● **Requirement**:
Reproduce each line of the entries that carries "computer".

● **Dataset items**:
..........

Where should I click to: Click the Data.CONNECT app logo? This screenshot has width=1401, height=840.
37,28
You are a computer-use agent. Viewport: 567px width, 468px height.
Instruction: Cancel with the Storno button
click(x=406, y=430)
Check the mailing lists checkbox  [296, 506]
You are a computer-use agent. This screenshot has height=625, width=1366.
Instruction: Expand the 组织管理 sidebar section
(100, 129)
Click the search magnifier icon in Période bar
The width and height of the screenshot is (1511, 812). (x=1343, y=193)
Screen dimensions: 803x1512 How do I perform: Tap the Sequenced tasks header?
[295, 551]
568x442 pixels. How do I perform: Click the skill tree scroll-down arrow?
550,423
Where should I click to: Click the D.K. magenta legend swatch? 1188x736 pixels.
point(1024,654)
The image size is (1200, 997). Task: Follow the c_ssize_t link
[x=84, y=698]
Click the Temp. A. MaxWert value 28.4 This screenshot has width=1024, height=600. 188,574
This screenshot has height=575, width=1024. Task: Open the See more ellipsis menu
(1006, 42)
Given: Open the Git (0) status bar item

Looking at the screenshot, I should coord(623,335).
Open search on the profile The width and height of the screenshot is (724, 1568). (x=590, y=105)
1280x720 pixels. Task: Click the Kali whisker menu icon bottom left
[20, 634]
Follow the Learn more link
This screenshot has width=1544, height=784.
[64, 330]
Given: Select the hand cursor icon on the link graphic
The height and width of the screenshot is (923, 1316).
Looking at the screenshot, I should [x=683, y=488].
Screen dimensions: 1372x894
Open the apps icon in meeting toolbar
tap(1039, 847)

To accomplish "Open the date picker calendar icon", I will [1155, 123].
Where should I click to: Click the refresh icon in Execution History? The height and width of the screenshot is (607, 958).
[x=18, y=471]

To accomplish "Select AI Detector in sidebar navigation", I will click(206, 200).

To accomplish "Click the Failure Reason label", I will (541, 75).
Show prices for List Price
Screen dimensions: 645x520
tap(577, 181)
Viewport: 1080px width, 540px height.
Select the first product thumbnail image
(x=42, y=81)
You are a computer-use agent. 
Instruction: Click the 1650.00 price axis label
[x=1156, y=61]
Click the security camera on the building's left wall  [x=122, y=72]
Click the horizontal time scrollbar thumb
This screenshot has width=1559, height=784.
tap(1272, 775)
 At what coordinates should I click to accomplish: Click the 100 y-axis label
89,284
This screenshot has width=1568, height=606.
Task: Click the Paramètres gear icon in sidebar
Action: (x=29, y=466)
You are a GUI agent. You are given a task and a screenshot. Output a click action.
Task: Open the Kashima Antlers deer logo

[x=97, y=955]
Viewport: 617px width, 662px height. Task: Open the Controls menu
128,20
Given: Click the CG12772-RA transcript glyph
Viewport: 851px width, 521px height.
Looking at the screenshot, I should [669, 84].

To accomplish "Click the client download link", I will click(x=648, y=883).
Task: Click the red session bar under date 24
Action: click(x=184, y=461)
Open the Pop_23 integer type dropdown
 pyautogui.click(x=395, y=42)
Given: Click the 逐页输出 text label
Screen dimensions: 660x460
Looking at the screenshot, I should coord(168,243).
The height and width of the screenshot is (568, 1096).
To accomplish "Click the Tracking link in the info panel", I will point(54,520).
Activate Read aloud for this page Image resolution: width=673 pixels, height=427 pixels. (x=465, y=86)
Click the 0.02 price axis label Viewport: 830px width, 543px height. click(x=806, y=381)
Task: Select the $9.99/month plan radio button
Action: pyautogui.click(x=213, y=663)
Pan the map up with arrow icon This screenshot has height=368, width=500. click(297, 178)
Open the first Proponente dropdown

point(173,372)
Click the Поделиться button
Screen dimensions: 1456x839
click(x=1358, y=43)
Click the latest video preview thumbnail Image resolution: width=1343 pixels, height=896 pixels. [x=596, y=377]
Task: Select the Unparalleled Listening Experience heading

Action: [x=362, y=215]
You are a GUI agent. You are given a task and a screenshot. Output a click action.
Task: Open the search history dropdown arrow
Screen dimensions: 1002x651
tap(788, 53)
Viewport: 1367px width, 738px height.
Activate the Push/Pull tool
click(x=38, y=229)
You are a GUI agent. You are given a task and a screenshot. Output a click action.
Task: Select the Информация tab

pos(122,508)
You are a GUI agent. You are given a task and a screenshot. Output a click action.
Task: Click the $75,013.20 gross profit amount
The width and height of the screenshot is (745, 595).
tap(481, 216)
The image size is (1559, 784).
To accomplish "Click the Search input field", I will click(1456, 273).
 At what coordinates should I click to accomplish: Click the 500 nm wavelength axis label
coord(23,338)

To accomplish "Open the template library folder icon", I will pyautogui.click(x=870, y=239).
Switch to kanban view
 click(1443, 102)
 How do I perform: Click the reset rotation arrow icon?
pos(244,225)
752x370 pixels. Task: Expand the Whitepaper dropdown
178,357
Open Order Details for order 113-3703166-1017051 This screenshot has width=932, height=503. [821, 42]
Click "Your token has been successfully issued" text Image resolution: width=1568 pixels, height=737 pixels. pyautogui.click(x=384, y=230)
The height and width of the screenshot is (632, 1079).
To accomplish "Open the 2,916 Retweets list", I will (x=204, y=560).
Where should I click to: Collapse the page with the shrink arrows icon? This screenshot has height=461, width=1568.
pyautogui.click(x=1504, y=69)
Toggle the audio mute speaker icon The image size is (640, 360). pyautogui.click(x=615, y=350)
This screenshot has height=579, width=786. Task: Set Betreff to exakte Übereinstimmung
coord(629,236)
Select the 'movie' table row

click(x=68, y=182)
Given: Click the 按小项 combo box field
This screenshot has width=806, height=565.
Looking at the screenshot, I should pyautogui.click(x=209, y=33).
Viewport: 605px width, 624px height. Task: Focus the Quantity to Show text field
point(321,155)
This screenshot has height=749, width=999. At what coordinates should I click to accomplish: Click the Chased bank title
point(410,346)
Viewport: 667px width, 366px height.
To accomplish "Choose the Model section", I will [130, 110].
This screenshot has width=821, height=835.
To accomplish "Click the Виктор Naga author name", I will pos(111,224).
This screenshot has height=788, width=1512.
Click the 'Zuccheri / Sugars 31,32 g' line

..........

● **Answer section**:
You are a computer-use agent. Viewport: 567px width, 468px height.
You are a computer-use agent. This screenshot has height=625, width=1366.
You are a computer-use agent. 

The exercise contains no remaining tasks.